Ladies and gentlemen, start your engines, but be ready to reboot as Microsoft released 10 security bulletins to patch 33 vulnerabilities that are listed as critical or important. That may make your eye twitch, such as if you were trapped in a boot loop last month due to a bad Microsoft patch, so get ready to find some "extra" time to test the patches on corporate machines before deploying.
"In light of the reboot loop problems resulting from the Microsoft patches issued in April, businesses need to have the ability to test patches, or have a trusted third-party test them, before deploying on corporate networks and PCs, in order to minimize potential downtime caused by a faulty patch," advised Cristian Florian, product manager at GFI Software. The patches need to be deployed as soon as possible, as "They will remove some vulnerabilities that could be exploited to gain backdoor access to an organization's network."
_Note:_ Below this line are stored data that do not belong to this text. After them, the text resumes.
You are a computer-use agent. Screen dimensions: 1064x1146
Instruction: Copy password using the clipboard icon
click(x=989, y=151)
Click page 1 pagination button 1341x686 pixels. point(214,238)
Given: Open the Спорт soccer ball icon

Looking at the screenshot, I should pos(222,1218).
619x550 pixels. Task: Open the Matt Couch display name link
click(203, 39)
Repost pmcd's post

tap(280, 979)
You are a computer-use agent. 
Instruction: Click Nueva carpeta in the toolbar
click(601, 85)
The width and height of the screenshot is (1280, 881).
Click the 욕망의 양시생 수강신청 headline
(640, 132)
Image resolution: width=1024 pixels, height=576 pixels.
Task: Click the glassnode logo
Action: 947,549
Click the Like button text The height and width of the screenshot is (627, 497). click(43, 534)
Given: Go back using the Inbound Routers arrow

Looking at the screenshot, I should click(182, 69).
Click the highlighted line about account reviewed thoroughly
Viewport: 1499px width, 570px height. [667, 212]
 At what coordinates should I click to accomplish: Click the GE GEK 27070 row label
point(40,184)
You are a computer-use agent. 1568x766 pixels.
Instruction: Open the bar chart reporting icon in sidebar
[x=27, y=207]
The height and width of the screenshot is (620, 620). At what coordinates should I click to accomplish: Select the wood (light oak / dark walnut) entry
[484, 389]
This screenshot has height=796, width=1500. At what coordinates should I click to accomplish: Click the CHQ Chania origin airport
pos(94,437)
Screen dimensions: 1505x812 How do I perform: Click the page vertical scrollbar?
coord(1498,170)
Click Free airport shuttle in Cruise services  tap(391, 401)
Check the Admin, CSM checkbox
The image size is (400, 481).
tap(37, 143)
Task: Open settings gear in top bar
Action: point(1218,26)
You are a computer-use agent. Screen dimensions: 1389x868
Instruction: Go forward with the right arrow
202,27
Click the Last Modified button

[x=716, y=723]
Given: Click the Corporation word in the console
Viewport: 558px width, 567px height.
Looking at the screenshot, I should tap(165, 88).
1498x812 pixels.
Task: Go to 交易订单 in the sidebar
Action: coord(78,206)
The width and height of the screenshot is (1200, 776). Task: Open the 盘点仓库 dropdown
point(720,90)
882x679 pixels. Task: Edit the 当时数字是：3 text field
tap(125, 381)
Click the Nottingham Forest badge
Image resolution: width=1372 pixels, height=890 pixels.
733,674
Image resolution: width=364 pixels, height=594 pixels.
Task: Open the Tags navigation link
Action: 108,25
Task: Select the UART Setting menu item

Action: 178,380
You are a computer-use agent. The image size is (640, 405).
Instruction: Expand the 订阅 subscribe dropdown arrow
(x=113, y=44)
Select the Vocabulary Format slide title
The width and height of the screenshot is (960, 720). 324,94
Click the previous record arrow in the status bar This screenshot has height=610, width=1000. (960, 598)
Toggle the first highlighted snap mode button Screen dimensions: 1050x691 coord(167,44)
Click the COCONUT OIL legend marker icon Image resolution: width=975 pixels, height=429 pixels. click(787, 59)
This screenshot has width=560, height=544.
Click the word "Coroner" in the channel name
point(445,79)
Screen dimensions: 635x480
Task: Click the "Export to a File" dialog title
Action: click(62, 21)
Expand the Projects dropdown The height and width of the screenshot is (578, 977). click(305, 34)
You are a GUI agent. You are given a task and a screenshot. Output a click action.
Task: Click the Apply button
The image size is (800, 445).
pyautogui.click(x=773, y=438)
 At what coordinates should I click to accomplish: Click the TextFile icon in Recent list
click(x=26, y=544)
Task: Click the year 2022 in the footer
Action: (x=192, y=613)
One of the critical security updates, MS13-037, patches 11 privately reported vulnerabilities in Internet Explorer, including the exploit of IE 10 on Windows 8 at Pwn2Own 2013. The security firm Vupen used two zero-day vulnerabilities to compromise the Surface Pro tablet and bypassed the sandbox to achieve medium integrity code execution. Vupen, which has been criticized for selling zero-day exploits to governments, tweeted:
Although Microsoft previously released a "Fix it" after a zero-vulnerability exploited IE8 for watering hole attacks aimed at Department of Energy (DOE) employees who worked with nukes, the Redmond giant worked night and day to get a patch ready. Dustin Childs, group manager, Response Communications, Microsoft Trustworthy Computing said, "Our engineers worked around the clock to prepare and test MS13-038, which will help keep customers safe by permanently addressing the Internet Explorer 8 issue. We recommend prioritizing this bulletin, along with MS13-037 and MS13-039, and updating your systems as soon as possible."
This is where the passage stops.